**EXTRAIT DE L'ARTICLE**
========================================================================

Un manifestant brandissant le drapeau libanais avec les signes du croissant et de la croix, samedi 29 aout place des Martyrs. Photo AFP
Samedi, des dizaines de milliers de Libanais ont répondu à l'appel à manifester, lancé par la société civile, pour dénoncer l'incurie du gouvernement. Une manifestation qui s'est déroulée dans le calme, dans une ambiance festive même, jusqu'en fin de soirée.
A partir de 20h30, la tension est montée d'un cran quand des manifestants sont passés de la place des Martyrs, dans le centre-ville de Beyrouth, où avait eu lieu la manifestation, à la place Riad Solh, à quelques centaines de mètres, devant le Grand Sérail, siège du gouvernement. Selon un témoin sur place, des personnes encagoulées se sont mêlées aux manifestants. Une douzaine de jeunes ont lancé des projectiles contre les forces de l'ordre et ont réussi à franchir une barrière de fils barbelés les séparant des policiers. Les Forces de sécurité intérieure (FSI) ont affirmé que des manifestants ont également défoncé l'entrée d'un immeuble adjacent au Grand Sérail dans une tentative de franchir la ligne de sécurité. Les FSI ont menacé de prendre les "mesures appropriées" pour mettre fin aux violences, mettant en garde contre tout débordement autour du Grand Sérail.

========================================================================

**TÂCHES À RÉALISER**
1. D'après l'article, à partir de quelle heure la tension est-elle montée d'un cran ?
2. Pour chacune des affirmations suivantes, indiquez si elle concorde avec l'article, en citant les mots qui tranchent : (a) l'appel à manifester a été lancé par la société civile ; (b) la place Riad Solh se trouve à plusieurs kilomètres de la place des Martyrs ; (c) les jeunes n'ont pas pu franchir la barrière de fils barbelés.
3. Citez le passage de l'article qui commence par « A partir de » et se termine par « du Grand Sérail. ».
Les entrées n'ont aucun rapport avec l'article.

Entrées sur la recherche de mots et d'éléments
========================================================================

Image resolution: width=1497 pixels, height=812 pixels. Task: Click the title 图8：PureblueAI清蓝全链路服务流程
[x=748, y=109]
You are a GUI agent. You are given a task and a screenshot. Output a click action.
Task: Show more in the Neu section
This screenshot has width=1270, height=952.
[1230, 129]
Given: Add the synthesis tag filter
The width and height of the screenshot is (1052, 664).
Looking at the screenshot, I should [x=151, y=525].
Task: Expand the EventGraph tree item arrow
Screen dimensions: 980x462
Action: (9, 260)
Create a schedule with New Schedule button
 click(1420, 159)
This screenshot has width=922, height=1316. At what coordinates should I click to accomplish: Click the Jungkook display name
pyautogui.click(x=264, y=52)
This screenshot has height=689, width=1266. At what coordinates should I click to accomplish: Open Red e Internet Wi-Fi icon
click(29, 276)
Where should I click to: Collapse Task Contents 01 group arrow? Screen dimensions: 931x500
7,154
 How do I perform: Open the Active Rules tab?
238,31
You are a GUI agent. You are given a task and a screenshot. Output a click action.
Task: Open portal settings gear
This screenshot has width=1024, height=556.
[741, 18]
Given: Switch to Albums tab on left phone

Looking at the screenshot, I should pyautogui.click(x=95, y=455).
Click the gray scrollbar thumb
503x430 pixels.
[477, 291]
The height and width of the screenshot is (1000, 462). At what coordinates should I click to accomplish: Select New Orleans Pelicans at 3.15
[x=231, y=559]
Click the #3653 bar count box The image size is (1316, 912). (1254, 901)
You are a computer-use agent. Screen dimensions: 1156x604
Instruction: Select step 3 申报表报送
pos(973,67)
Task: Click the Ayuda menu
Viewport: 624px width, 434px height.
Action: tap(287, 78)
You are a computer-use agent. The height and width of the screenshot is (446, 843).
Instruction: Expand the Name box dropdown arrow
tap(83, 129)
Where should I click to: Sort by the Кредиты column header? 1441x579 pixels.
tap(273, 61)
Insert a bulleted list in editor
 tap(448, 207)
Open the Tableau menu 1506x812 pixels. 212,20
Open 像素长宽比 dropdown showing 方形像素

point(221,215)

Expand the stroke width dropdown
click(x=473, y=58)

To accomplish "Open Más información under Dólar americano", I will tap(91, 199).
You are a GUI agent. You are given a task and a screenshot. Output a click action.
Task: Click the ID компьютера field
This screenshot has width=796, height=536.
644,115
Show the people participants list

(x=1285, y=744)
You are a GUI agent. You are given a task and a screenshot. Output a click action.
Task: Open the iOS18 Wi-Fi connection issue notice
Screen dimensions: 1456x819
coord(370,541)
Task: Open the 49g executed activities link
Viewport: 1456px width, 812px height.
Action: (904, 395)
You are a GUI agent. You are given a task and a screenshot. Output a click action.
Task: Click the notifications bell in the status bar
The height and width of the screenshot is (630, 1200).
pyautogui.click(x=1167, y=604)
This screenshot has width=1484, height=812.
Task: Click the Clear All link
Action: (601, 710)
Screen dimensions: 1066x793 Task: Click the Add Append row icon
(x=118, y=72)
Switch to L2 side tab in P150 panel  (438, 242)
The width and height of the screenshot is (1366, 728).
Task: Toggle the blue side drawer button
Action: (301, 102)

========================================================================

**SOLUTIONS CI-DESSOUS**
1. À partir de 20h30.

2.
(a) Oui : « répondu à l'appel à manifester, lancé par la société civile ».
(b) Non : « à quelques centaines de mètres ».
(c) Non : « ont réussi à franchir une barrière de fils barbelés les séparant des policiers ».

3.
A partir de 20h30, la tension est montée d'un cran quand des manifestants sont passés de la place des Martyrs, dans le centre-ville de Beyrouth, où avait eu lieu la manifestation, à la place Riad Solh, à quelques centaines de mètres, devant le Grand Sérail, siège du gouvernement. Selon un témoin sur place, des personnes encagoulées se sont mêlées aux manifestants. Une douzaine de jeunes ont lancé des projectiles contre les forces de l'ordre et ont réussi à franchir une barrière de fils barbelés les séparant des policiers. Les Forces de sécurité intérieure (FSI) ont affirmé que des manifestants ont également défoncé l'entrée d'un immeuble adjacent au Grand Sérail dans une tentative de franchir la ligne de sécurité. Les FSI ont menacé de prendre les "mesures appropriées" pour mettre fin aux violences, mettant en garde contre tout débordement autour du Grand Sérail.